== REQUIREMENT ==
Take the lines starting at the beginning of the data and ending at the line that contains "coord(240,228)", and switch "Eyewear" to "Footwear". Reproduce only those lines and keep everything else unchanged.

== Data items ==
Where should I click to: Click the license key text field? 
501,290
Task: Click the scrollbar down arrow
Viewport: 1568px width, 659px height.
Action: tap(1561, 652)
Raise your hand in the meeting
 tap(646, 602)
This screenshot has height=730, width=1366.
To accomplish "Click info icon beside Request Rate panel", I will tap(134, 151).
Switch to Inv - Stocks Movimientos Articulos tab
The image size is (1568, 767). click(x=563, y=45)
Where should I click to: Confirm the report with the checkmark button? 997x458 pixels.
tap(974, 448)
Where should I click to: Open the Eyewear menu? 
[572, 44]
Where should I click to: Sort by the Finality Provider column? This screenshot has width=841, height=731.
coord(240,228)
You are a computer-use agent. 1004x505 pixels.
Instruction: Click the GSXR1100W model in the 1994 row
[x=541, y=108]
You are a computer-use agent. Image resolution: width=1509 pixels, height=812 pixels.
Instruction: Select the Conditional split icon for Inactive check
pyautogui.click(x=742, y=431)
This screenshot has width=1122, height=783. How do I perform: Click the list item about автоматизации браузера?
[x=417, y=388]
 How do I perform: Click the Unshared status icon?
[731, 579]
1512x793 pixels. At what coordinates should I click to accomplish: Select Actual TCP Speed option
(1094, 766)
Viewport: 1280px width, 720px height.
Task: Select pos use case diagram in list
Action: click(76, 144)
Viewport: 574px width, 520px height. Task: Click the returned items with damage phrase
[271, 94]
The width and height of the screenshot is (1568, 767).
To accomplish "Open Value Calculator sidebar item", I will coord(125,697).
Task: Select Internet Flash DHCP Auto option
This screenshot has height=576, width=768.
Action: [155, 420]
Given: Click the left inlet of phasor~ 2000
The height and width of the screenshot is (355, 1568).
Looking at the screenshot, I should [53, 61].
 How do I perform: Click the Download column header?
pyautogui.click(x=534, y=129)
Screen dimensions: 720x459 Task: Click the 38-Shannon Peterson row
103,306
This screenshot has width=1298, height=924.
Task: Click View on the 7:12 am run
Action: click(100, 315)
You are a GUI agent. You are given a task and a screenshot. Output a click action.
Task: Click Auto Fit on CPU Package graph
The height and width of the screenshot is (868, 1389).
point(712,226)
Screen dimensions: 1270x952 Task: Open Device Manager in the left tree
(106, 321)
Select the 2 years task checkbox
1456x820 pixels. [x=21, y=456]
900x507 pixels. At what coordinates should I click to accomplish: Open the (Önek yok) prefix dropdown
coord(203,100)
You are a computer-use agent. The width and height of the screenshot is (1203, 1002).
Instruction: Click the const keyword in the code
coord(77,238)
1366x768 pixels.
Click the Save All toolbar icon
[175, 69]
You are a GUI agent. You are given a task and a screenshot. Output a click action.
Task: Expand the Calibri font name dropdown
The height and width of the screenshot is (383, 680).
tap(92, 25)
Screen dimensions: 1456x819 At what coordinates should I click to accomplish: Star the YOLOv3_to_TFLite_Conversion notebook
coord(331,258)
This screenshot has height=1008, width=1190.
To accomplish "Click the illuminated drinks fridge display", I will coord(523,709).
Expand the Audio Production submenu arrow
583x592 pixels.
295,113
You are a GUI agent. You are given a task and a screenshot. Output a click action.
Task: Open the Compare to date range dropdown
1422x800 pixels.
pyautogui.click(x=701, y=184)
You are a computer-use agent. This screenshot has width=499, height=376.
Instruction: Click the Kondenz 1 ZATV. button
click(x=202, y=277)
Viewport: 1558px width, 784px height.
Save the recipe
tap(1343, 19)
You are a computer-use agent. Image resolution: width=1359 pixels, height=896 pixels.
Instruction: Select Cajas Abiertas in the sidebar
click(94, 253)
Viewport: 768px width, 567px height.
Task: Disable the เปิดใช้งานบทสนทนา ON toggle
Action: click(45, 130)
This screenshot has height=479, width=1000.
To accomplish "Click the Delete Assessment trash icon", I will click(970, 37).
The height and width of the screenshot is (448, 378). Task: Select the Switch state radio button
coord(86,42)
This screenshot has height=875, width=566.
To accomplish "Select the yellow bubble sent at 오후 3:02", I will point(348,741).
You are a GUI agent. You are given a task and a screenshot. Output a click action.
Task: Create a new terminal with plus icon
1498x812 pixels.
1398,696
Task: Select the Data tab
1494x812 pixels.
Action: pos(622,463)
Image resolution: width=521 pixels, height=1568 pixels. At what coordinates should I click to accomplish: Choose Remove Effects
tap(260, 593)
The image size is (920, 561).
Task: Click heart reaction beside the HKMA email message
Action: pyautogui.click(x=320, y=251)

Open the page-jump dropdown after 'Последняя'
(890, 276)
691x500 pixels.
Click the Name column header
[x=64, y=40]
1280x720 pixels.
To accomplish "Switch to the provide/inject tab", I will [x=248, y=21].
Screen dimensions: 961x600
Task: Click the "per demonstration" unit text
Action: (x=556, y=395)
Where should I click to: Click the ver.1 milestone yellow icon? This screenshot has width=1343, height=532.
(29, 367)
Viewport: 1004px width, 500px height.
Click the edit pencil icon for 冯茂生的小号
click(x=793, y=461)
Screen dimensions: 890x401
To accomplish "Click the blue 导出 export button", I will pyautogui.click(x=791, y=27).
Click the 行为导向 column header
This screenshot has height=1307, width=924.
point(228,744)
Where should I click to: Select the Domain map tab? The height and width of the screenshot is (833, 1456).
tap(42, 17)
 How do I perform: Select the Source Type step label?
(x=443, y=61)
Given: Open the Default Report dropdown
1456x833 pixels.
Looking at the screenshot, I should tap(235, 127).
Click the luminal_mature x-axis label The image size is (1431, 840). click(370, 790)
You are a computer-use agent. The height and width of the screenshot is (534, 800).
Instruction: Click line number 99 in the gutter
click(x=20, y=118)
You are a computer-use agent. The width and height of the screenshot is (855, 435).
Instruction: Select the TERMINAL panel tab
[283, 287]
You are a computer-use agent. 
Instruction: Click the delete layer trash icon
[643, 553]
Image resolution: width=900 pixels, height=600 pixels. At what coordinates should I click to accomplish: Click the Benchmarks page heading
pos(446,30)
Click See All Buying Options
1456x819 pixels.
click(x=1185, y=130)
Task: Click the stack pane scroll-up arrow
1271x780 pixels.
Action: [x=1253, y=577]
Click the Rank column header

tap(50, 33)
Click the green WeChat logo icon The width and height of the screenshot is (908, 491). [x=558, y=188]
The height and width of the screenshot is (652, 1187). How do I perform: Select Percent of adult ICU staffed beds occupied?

== EXERCISE ANSWER ==
Where should I click to: Click the license key text field? 
501,290
Task: Click the scrollbar down arrow
Viewport: 1568px width, 659px height.
Action: tap(1561, 652)
Raise your hand in the meeting
 tap(646, 602)
This screenshot has height=730, width=1366.
To accomplish "Click info icon beside Request Rate panel", I will tap(134, 151).
Switch to Inv - Stocks Movimientos Articulos tab
The image size is (1568, 767). click(x=563, y=45)
Where should I click to: Confirm the report with the checkmark button? 997x458 pixels.
tap(974, 448)
Where should I click to: Open the Footwear menu? 
[572, 44]
Where should I click to: Sort by the Finality Provider column? This screenshot has width=841, height=731.
coord(240,228)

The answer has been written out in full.